Rencana Pembangunan Kantor Lurah di Makassar Dibatalkan, Anggaran Dipakai untuk Penanganan Covid
MAKASSAR, iNews.id - Rencana pembangunan Kantor Lurah Pandang dibatalkan karena status lahan tempat tersebut belum jelas. Selain itu anggaran proyeknya juga dialokasikan untuk penanganan Covid-19 di Kota Makassar, Sulawesi Selatan (Sulsel).
Adapun anggaran untuk proyek pembangunan tersebut senilai Rp1,8 miliar. Dinas Pekerjaan Umum (PU) Kota Makassar sudah melayangkan surat pembatalan tender ke Bagian Layanan Pengadaan Barang dan Jasa (BLPBJ) Sekretariat Kota Makassar.
Berdasarkan surat pembatalan Nomor: 75/SBP-Dinas PU/640/IV/2021 disebutkan bahwa penyebab proyek dibatalkan lantaran status lahan kantor lurah yang akan dibanguni belum jelas. Anggaran yang sudah dialokasikan juga direfokusing untuk penanganan Covid-19.
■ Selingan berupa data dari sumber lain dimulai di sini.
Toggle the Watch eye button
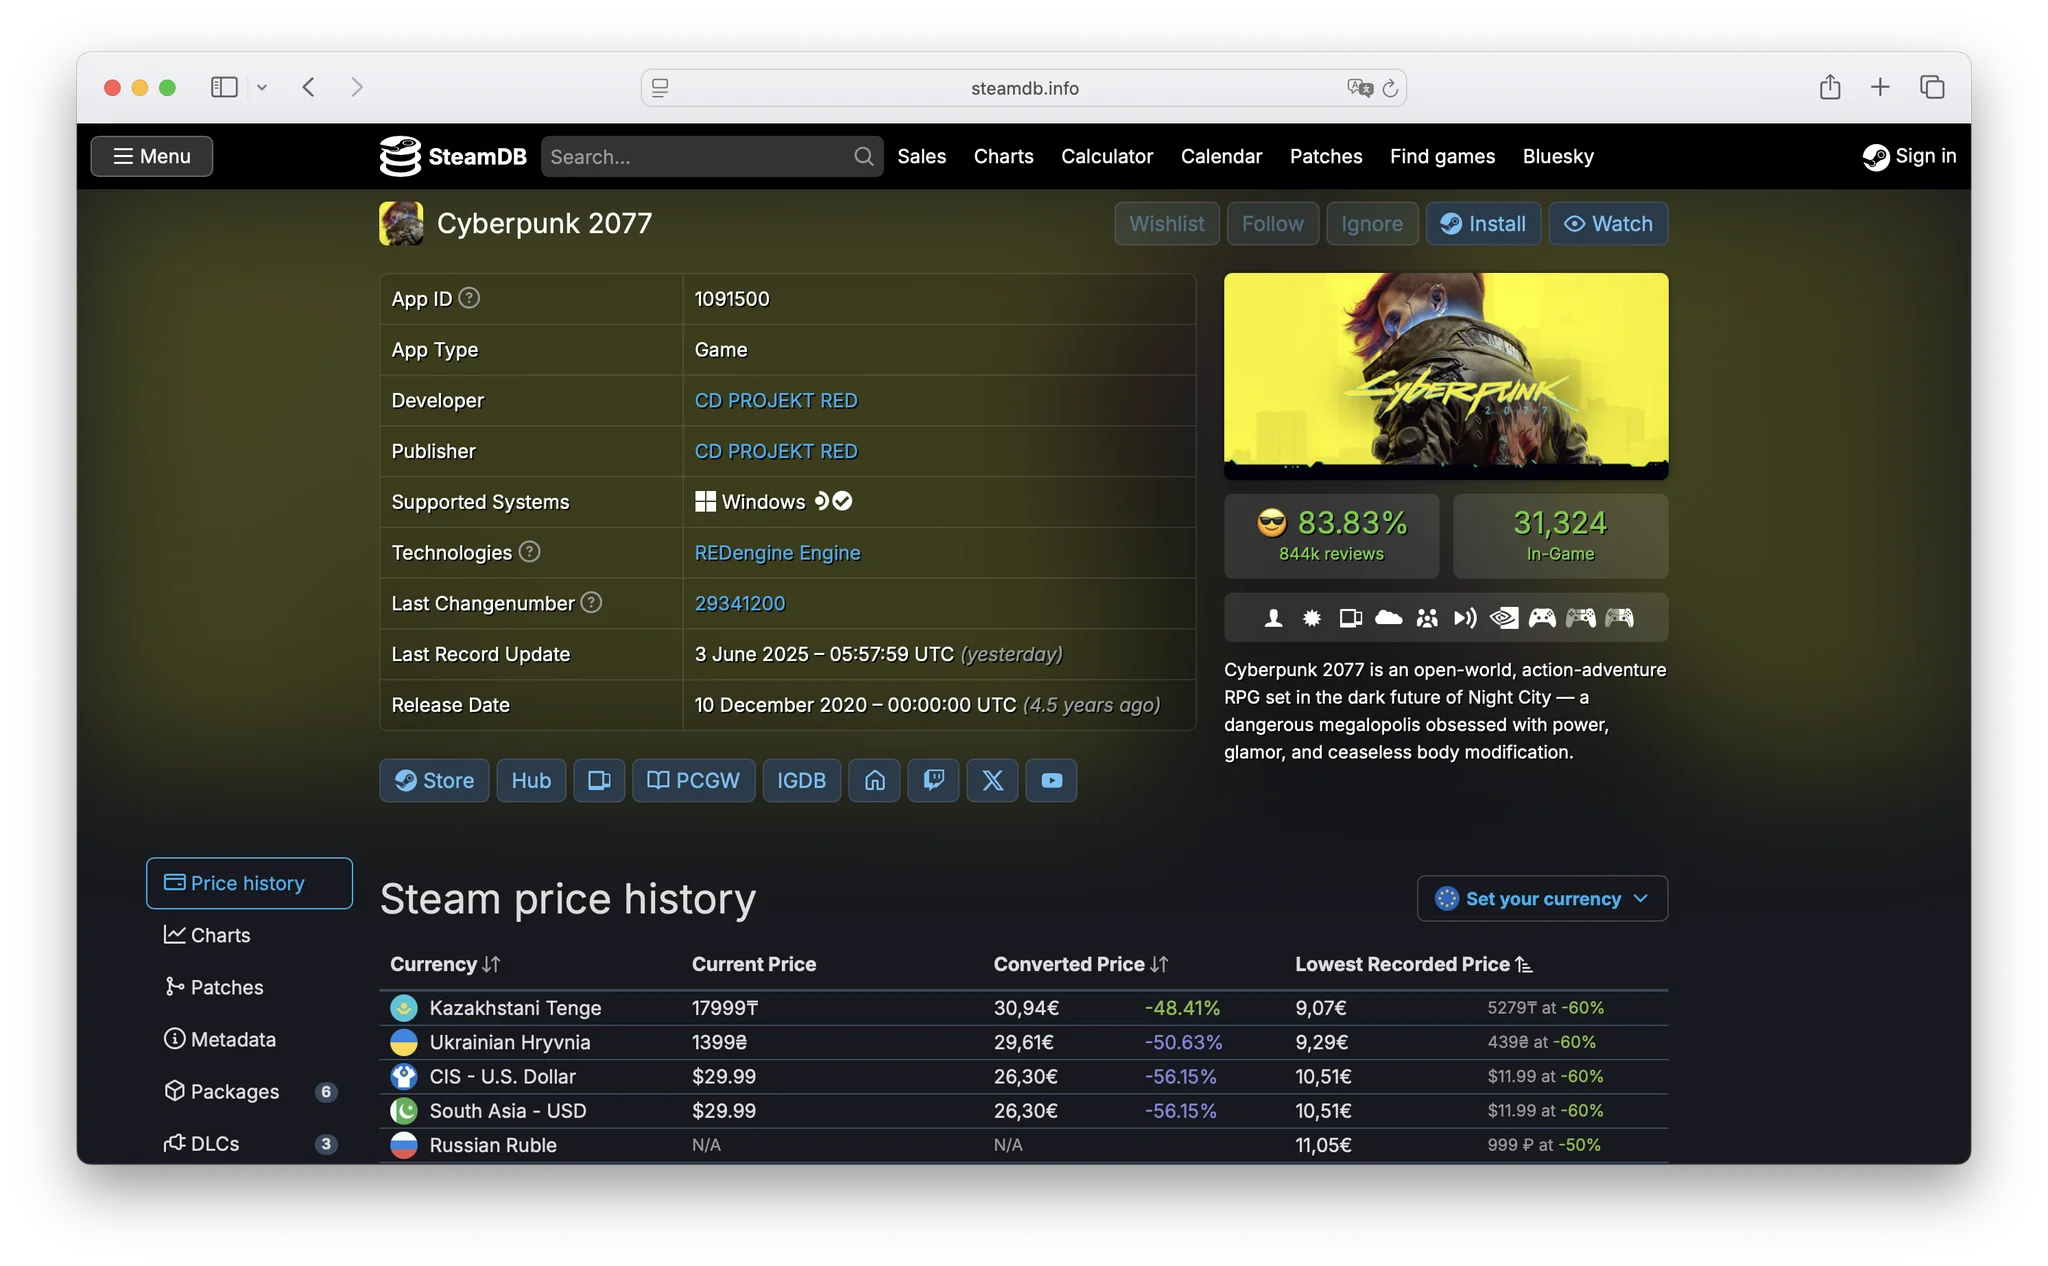The width and height of the screenshot is (2048, 1266). coord(1607,224)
"Anggarannya juga direfocusing. Mestinya ini sudah dirapatkan," kata Plt Kepala Badan Pengelolaan Keuangan dan Aset Daerah (BPKAD) Makassar, Helmy Budiman, Senin (26/4/2021).
Selain itu, status lahan Kantor Lurah Pandang juga masih bergulir. Pemerintah Kota Makassar belum mengantongi sertifikat, meski tercatat sebagai aset daerah.